Agency Banking and Operational Performance of Commercial Banks in Kenya
Abstract
Agency banking roll-out in Kenya was meant to address the low financial inclusion in Kenya. As
per the 2009 National financial access survey, 32% Kenyans bankable population is still totally
out of the financial services orbit. Difficulties in accessing financial services main drivers are; long
distance to banking channels and relative high costs of accessing financial services. In a bid to
bridge the financial access divide and improve its access among the most vulnerable sections of
the society, the Kenya government through the central bank amended the finance Act 2009 to
facilitate use of third parties by banks to provide banking services. This study sought to establish
the contribution of agency banking to operational performance of commercial banks in Kenya.
The researcher was guided by objectives; to establish the impact of agency banking to operational
performance of commercial banks in Kenya; to determine the operational challenges facing agency
banking in Kenya and to establish the factors leading to the growth of agency banking.
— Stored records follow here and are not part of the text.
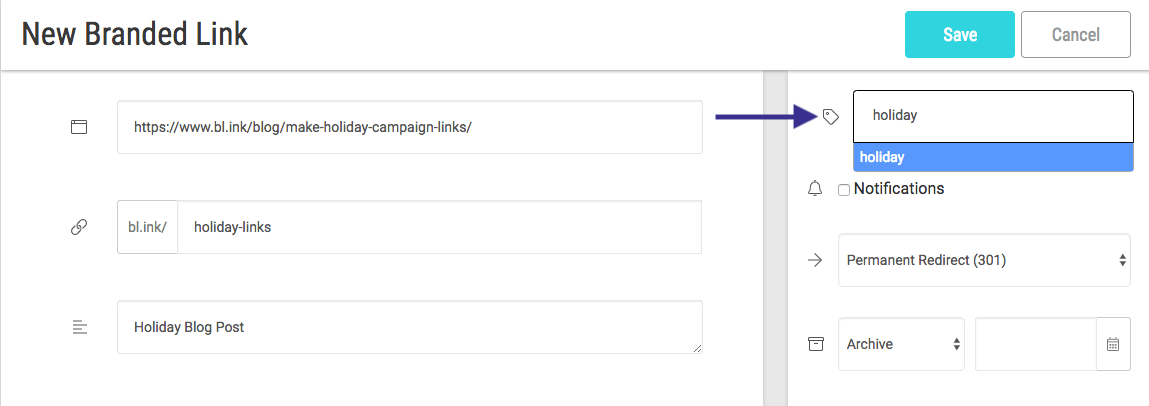Click the text lines icon beside description
Image resolution: width=1149 pixels, height=406 pixels.
pyautogui.click(x=80, y=328)
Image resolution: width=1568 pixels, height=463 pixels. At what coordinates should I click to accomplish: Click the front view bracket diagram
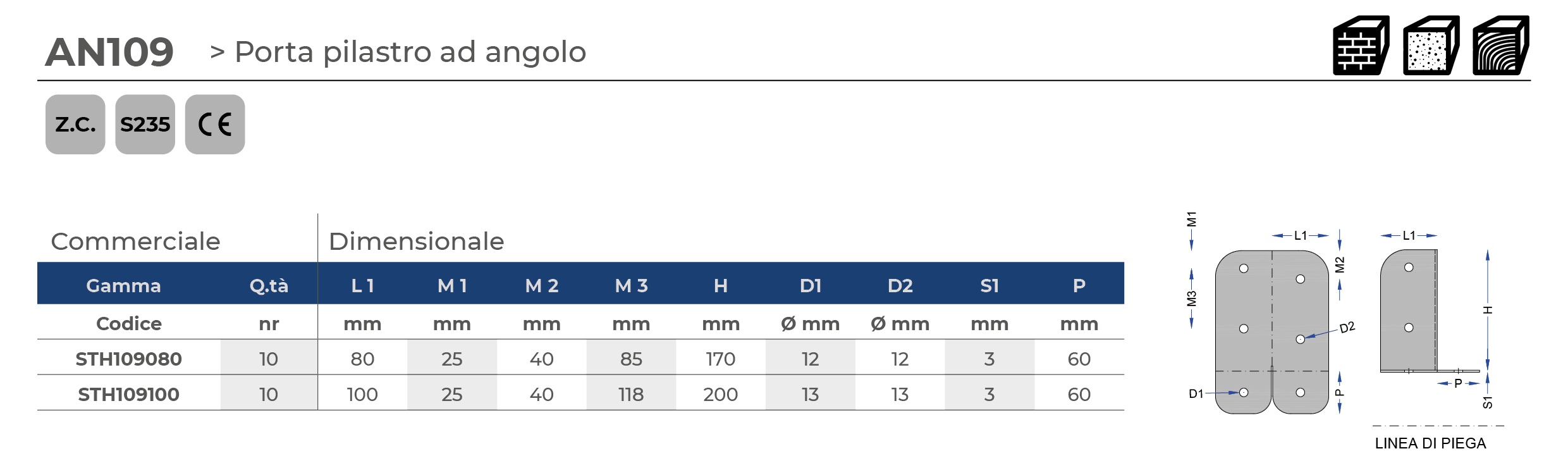pyautogui.click(x=1271, y=331)
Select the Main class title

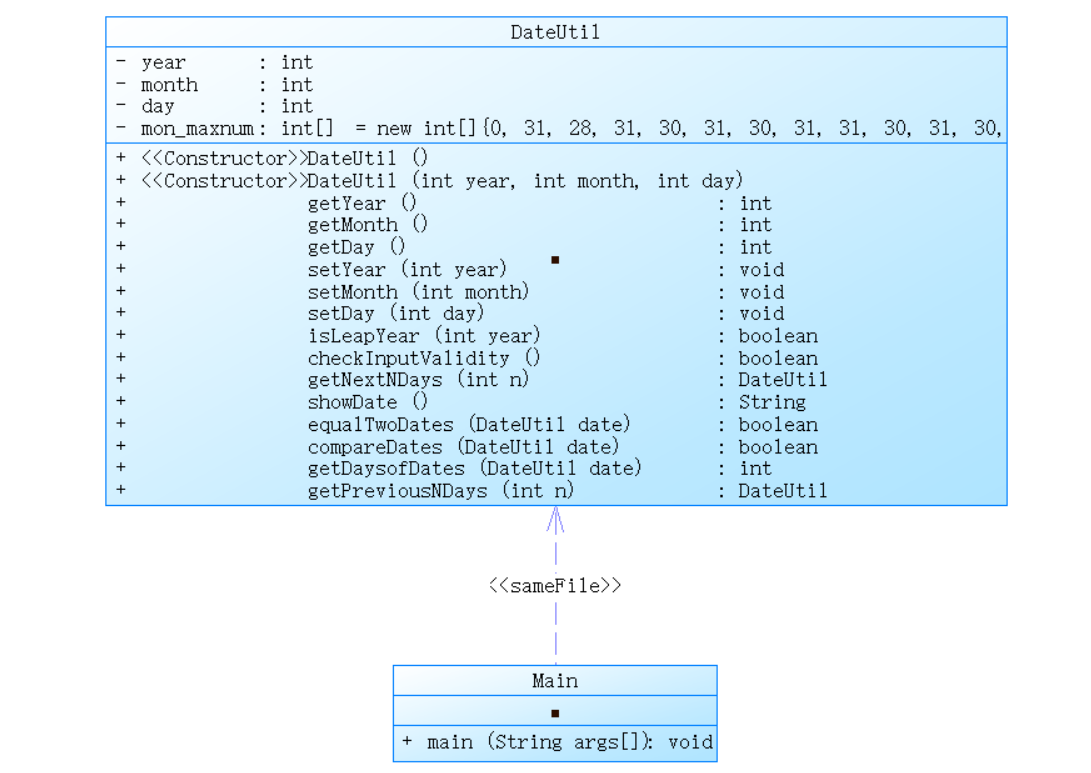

Data was
collected by use of questionnaire. Data was analyzed and presented using descriptive statistical
tools. The results were presented in a continuous prose form. The study showed that liquidity
availability in the outlets affected banks performance in addition to leading to frustrated customers.
The study also found out that agency infrastructure cost and security was a major influence to
banks performance. The study therefore recommends that, banks should give more attention to
security and find better ways of vetting their agents to ensure that large cash transaction are handled
effectively
Collections
- Department of Business [102]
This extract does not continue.